[O que se pede]:
1) Indique se cada afirmação abaixo está de acordo com o trecho sobre a competência da União. Responda sim ou não e cite as palavras do trecho que decidem a questão.
(a) A ministra Carmen Lúcia conduziu o voto vencedor.
(b) O ministro Marco Aurélio votou pela procedência do pedido.
(c) O autor discorda de que a matéria seja de competência privativa da União.
2) Responda às perguntas a seguir com base no trecho sobre a competência da União.
(a) A Corte considerou a matéria de competência privativa de quem?
(b) Que pandemia é mencionada na citação do voto de Marco Aurélio?
(c) Que poeta o autor cita?
3) Prossiga com o trecho sobre a competência da União a partir da última frase apresentada.

Destarte, nos termos da condutora do voto vencedor, ministra Carmen Lúcia, a Corte considerou que a matéria é de competência privativa da União. E, de fato, o é.
Ao abril a divergência o ministro Marco Aurélio votou pela improcedência do pedido ressaltando que a lei “buscou potencializar mecanismos de tutela da dignidade dos consumidores, considerada a pandemia da Covid-19, a implicar crise econômica e financeira”. O que a meu juízo, por paradoxal que pareça diante do que disse acima, também corresponde com a verdade, verdadeira como disse outrora nosso estimado vate Carlos Drummond de Andrade.
No caso concreto, a lei hostilizada objetivou a proteção do consumidor em situação de vulnerabilidade disciplinado por normas de direito civil de competência privativa da União.

[Dados fornecidos]:
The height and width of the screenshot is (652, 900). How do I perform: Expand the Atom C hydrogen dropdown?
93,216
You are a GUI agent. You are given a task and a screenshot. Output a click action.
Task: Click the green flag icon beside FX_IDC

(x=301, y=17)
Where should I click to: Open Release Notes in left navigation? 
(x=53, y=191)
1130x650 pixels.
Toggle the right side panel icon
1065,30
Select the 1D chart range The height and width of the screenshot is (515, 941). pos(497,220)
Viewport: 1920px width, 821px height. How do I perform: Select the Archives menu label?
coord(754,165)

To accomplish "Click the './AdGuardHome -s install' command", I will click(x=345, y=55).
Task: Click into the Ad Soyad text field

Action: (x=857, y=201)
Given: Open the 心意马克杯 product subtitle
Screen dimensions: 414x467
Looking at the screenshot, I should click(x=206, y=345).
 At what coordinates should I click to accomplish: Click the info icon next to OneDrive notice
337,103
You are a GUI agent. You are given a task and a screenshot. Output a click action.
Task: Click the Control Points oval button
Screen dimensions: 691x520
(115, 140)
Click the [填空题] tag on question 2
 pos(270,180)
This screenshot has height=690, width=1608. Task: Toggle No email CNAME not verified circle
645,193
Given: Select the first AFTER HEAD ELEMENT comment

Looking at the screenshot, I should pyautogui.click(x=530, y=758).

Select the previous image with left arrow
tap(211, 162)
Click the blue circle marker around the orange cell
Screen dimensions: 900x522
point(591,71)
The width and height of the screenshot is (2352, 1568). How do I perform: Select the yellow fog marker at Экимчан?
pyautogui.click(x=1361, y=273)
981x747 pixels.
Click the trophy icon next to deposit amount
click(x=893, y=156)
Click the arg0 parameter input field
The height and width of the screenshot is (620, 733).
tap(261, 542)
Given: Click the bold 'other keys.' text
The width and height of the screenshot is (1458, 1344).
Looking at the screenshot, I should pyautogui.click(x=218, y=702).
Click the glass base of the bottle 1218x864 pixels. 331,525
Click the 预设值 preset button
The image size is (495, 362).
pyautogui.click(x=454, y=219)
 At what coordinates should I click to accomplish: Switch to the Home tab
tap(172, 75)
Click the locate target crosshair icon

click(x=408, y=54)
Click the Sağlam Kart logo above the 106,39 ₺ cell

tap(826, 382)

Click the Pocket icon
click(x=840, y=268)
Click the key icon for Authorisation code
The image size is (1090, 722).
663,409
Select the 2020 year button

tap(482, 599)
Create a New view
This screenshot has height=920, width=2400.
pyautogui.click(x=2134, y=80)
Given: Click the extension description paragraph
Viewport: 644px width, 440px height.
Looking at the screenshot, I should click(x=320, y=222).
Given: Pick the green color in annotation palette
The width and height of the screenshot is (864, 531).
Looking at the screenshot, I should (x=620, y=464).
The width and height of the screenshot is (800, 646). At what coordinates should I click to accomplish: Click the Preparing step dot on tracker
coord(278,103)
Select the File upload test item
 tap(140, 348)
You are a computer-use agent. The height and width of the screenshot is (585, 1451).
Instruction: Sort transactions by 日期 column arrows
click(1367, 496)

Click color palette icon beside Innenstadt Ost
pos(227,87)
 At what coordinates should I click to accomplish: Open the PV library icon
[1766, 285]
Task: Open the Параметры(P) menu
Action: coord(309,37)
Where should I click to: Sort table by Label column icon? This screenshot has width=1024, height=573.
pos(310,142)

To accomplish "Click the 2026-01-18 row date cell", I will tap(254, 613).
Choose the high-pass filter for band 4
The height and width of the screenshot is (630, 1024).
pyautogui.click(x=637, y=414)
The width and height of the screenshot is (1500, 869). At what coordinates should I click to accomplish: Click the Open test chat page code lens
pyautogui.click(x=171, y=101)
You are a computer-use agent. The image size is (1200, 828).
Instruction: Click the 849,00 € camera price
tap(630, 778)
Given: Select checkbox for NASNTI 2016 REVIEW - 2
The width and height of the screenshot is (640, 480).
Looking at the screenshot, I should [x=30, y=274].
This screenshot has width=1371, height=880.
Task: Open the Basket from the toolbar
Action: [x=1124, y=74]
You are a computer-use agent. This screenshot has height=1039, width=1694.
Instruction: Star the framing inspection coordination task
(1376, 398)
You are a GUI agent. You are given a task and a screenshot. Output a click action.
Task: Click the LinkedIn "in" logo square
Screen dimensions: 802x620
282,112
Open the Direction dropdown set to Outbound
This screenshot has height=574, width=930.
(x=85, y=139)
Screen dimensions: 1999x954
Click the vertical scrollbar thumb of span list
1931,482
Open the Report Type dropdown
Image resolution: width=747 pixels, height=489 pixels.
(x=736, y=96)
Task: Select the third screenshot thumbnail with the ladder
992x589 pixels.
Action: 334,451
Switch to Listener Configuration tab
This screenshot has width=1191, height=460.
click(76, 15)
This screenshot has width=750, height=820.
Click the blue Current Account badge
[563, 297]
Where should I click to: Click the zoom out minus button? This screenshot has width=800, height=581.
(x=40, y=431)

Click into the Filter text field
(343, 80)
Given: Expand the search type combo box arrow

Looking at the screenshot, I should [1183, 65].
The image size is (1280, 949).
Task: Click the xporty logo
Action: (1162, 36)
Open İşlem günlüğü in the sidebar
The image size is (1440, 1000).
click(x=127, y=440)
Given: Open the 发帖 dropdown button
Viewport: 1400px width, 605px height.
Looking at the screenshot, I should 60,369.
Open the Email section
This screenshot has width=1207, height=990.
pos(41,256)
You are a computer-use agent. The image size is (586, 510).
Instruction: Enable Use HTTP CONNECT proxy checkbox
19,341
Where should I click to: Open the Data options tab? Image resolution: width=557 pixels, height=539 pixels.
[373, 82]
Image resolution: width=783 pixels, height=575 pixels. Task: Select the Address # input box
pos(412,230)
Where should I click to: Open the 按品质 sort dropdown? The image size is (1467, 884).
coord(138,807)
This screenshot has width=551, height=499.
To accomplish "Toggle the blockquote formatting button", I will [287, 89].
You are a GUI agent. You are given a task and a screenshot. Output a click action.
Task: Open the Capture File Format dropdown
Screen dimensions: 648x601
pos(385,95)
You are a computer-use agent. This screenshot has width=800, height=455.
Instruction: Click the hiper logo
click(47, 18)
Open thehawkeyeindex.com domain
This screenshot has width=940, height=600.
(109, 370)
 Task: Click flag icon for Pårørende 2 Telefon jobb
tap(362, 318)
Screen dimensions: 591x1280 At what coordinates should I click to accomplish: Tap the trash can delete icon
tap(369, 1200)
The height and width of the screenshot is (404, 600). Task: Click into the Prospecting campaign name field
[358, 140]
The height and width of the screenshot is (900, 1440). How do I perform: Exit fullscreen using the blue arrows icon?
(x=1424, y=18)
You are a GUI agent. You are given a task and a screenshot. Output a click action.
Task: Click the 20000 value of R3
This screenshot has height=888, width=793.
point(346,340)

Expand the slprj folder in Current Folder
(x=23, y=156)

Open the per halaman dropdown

[Problemas resolvidos]:
1)
(a) Sim: "nos termos da condutora do voto vencedor, ministra Carmen Lúcia".
(b) Não: "votou pela improcedência do pedido".
(c) Não: "E, de fato, o é."

2)
(a) Da União.
(b) A pandemia da Covid-19.
(c) Carlos Drummond de Andrade.

3)
Também é correta, venia concessa, a assertiva que se cuida de uma interferência, via lei estatal, na vigência de contratos de trato sucessivo como sói ser os planos de saúde.
Porém, não menos verdadeiro é o fato de que o nosso Poder legiferante deveria se preocupar mais com assuntos relacionados à saúde propriamente dita, bem como a financeira de nossos consumidores, ao revés de procurar culpados na instalação da CPI da Covid no Senado da República.
Ressaltei, em minha última crônica lançada neste prestigiado site, que o respeito à dignidade é um dos princípios insertos no direito de personalidade protegido por lei federal, vale dizer, o que está posto no artigo 11 do nosso Código Civil, assim vasado:
“Com exceção dos casos previstos em lei, os direitos da personalidade são intransmissíveis e irrenunciáveis, não podendo o seu exercício sofrer limitação voluntária”.
O artigo seguinte impede a ameaça, ou a lesão, a direito da personalidade podendo o prejudicado reclamar perdas e danos, sem prejuízo de outras sanções previstas em lei.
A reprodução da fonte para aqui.